1: \section{Log Varieties}
2: A computer network contains a variety of different infrastructure
3: devices, each of which may be instrumented to produce multiple audit
4: logs. Although the topic of computer and network audit logs is broad, a
5: topic of its own, we feel a brief survey of some of the different
6: types of logs is an important starting point in understanding the
7: issues of sharing heterogeneous logs for network measurement and
8: security research.
9:
10: Note that we are making it a point to emphasize {\em heterogeneous}
11: audit logs. The fact that the audit logs are different is significant
12: because it promotes multiple views for discovery, robustness against
13: attack, interoperability, extensibility and flexibility. However,
14: heterogeneity also provides new avenues of attack against the
15: anonymization system. While one type of log may not be enough to
16: break the anonymization system, information may be inferred from
17: multiple logs that can be used in a successful attack against
18: anonymized data. Thus we seek to create anonymization schemes for
19: many types of logs.
20:
21: What follows is a description of commonly implemented network and system logs
22: summarized from \cite{Yurcik03}. These logs provide situational
23: awareness of what is happening where and when on networks/systems by
24: auditing system activities, transactions performed and network
25: signaling. These logs are useful for detecting network problems,
26: malicious activity and recovery from accidental or intentional
27: failures.
28:
29: \subsection{TCPdump}
30: One of the most common ways of collecting network data into
31: logs is through use of the TCPdump utility. This utility captures
32: headers from packets on a network interface set in promiscuous mode
33: and displays the binary data in a human-readable formats.
34:
35: While TCPdump is a valuable tool, it focuses only on the TCP/IP suite
36: of protocols. There are a variety of other utilities for sniffing raw
37: packets of any protocol from any point on a network. Referred to as
38: {\it sniffers}, the most common examples are the open source tool
39: Ethereal and Sniffer from Network General Corporation---until
40: recently Sniffer was owned by McAfee. As networks
41: increasingly employ switch technology, sniffers that rely on a shared
42: medium network (e.g. traditional Ethernet) are being moved from end
43: systems to servers and routers (and now wireless networks).
44: Alternatively, commercial switches often employ special ports
45: created particularly for sniffers to tap into.

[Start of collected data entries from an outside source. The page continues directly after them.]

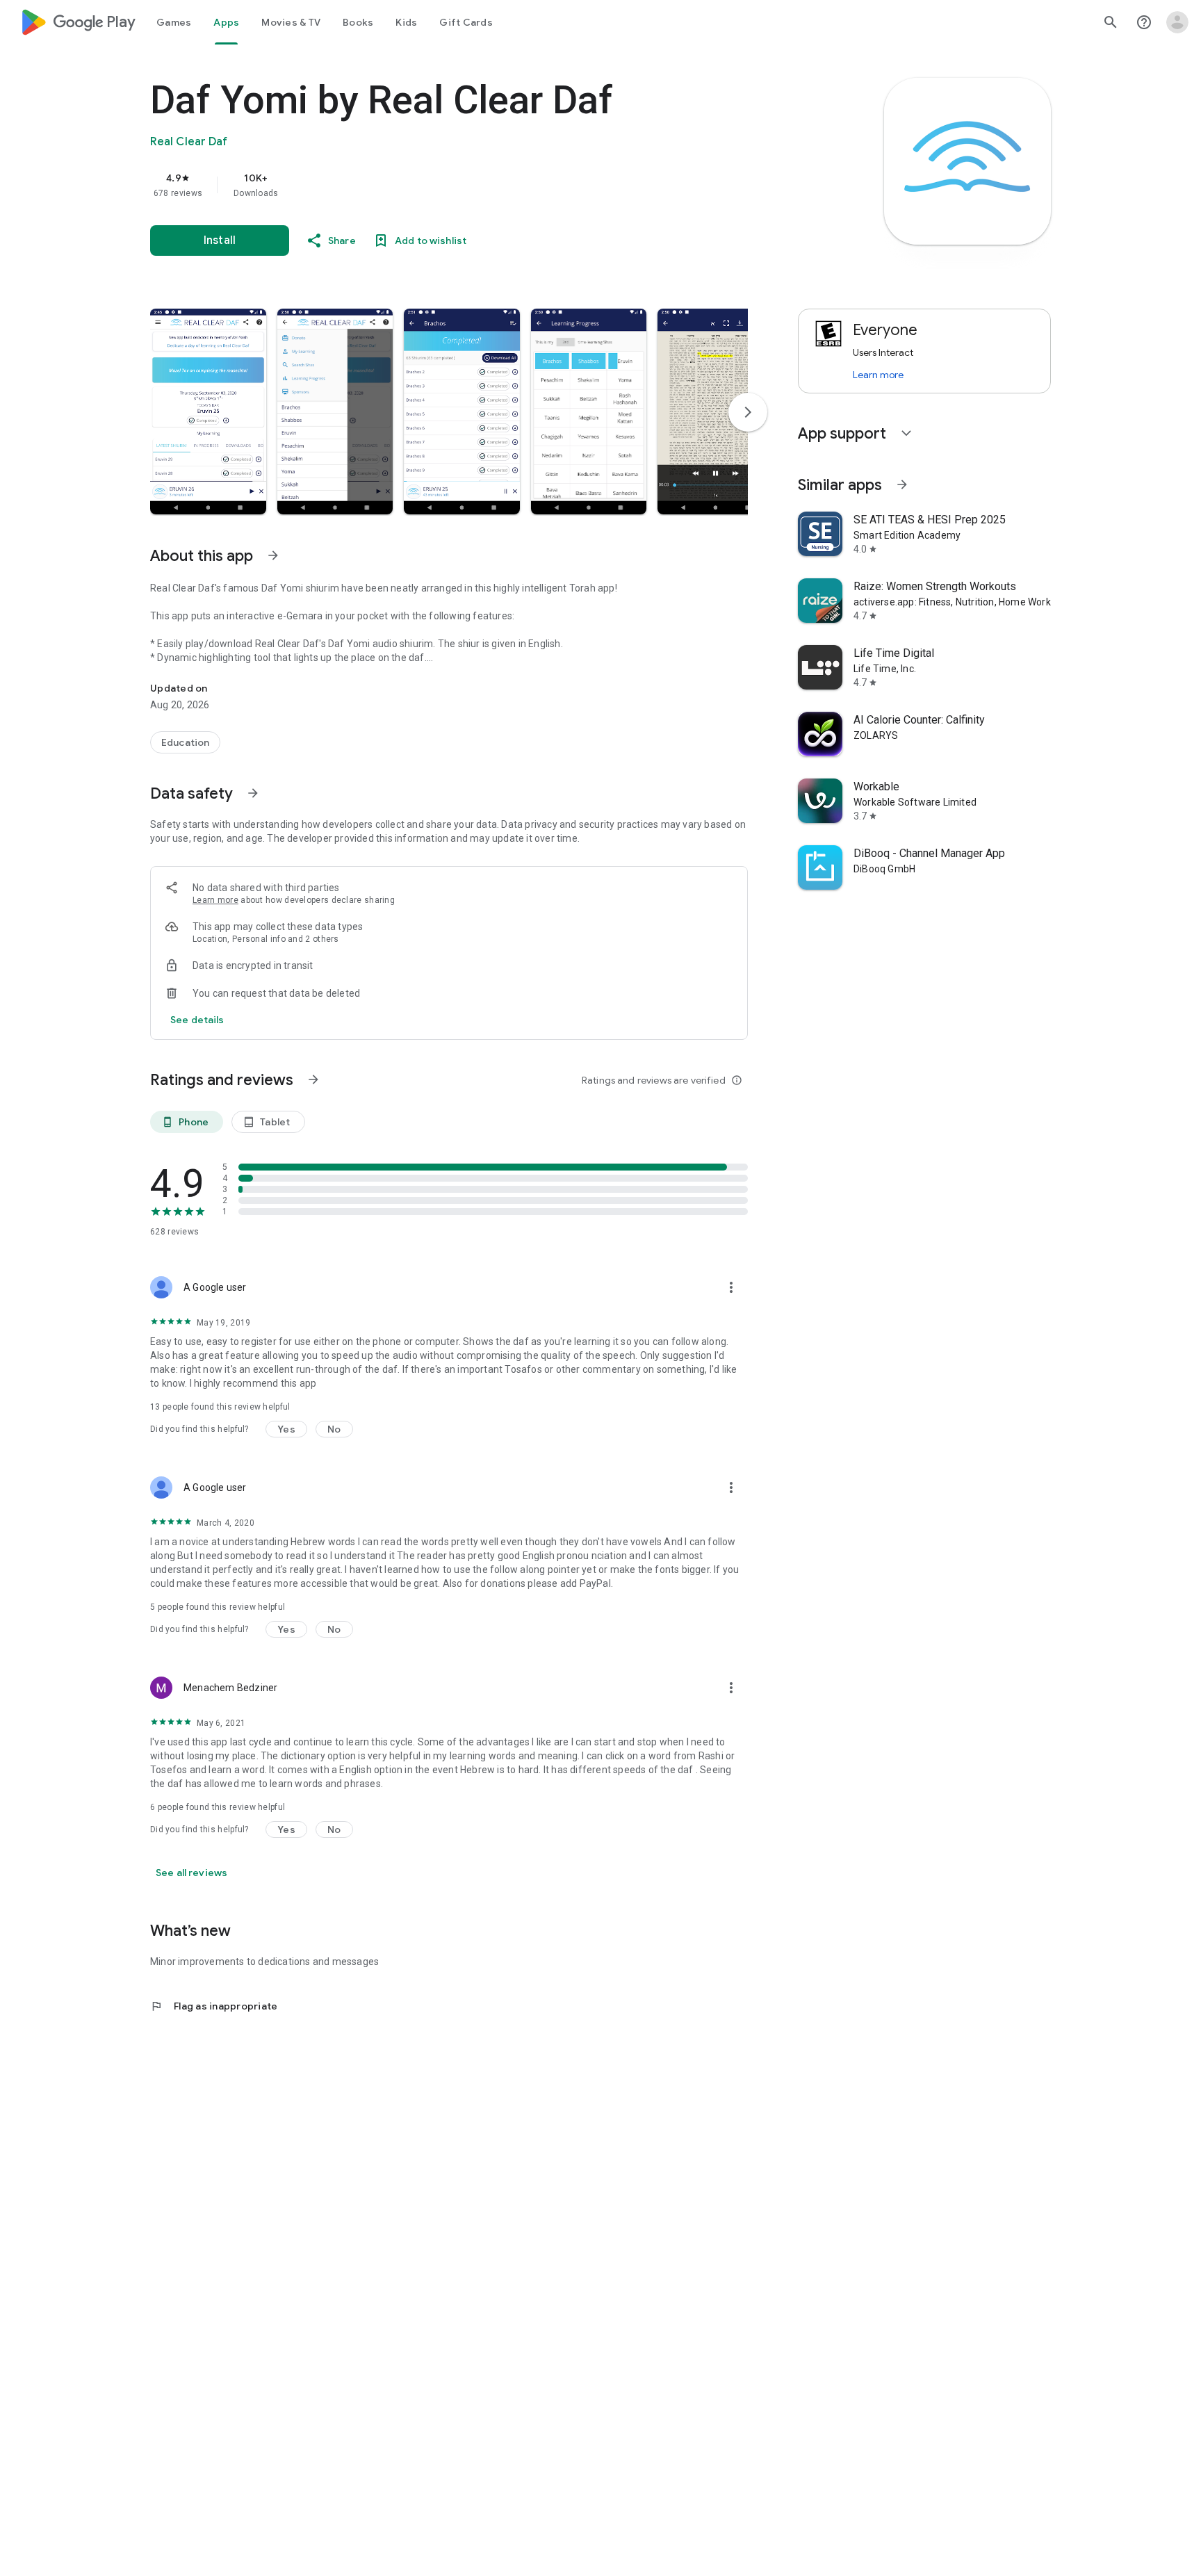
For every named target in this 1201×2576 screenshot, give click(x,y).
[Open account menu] (1177, 22)
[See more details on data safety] (197, 1019)
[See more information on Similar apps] (902, 484)
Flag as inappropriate (213, 2006)
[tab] (173, 22)
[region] (428, 185)
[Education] (185, 742)
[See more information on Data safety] (253, 793)
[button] (208, 411)
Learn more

Sniffer logs are
46: valuable in discerning low-level attacks such as abnormal traffic
47: attacks (e.g. 802.11 ARP poisoning); however, their scope is limited
48: by their monitoring position within a network, and the log size makes them
49: cumbersome to analyze.
50:
51: \subsection{NetFlows}
52: NetFlow logs contain records of unidirectional flows between
53: computer/port pairs across an instrumentation point (e.g. router) on
54: a network. Ideally, there is an entry per socket. These records can
55: be exported from routers or software such as ARGUS or NTOP. NetFlows
56: are a rich source of information for traffic analysis consisting of
57: some or all of the following fields depending on version and configuration:
58: IP address pairs (source/destination), port pairs
59: (source/destination), protocol (TCP/UDP), packets per second,
60: time-stamps (start/end and/or duration) and byte counts.
61:
62: \subsection{Syslog}
63: Syslogs are a UNIX standard for capturing information about networked
64: devices, daemon processes and even kernel messages. Messages are
65: encoded by level (e.g. warning, error, emergencies) and by facility
66: (e.g. service areas such as printing, e-mail and network). Syslog can also
67: serve as a distributed error manager by forwarding log entries to
68: centralized syslog servers for processing. Syslogs can be
69: pattern-matched for known attack signatures. They can also be
70: searched for potentially suspicious activities such as critical events
71: (e.g. modules being loaded and core dumps), unsuccessful login
72: attempts, new account creation (especially accounts with special
73: privileges), suspicious connections to unused ports, or simply the
74: cessation of logging messages from a host ( which may indicate the logging
75: process has suspended or logs wiped).
76:
77: \subsection{Workstation Logs}
78: Workstation logs are standard utilities that keep login/logout entries
79: on a workstation's local hard disk (e.g. Window's event viewer). Some
80: application software also maintain access logs. For example, virus
81: scanners maintain logs of previous scans. Virus scanners and mail
82: agents themselves may log all outgoing mail messages as
83: well. Workstation logs are enabled by default on most operating
84: systems, but it is almost always possible for an adversary with
85: escalated privileges to disable them.
86:
87: \subsection{ARP Cache}
88: Routers and switches contain cached tables of recent resolutions of
89: MAC addresses to IP addresses called ARP (Address Resolution Protocol)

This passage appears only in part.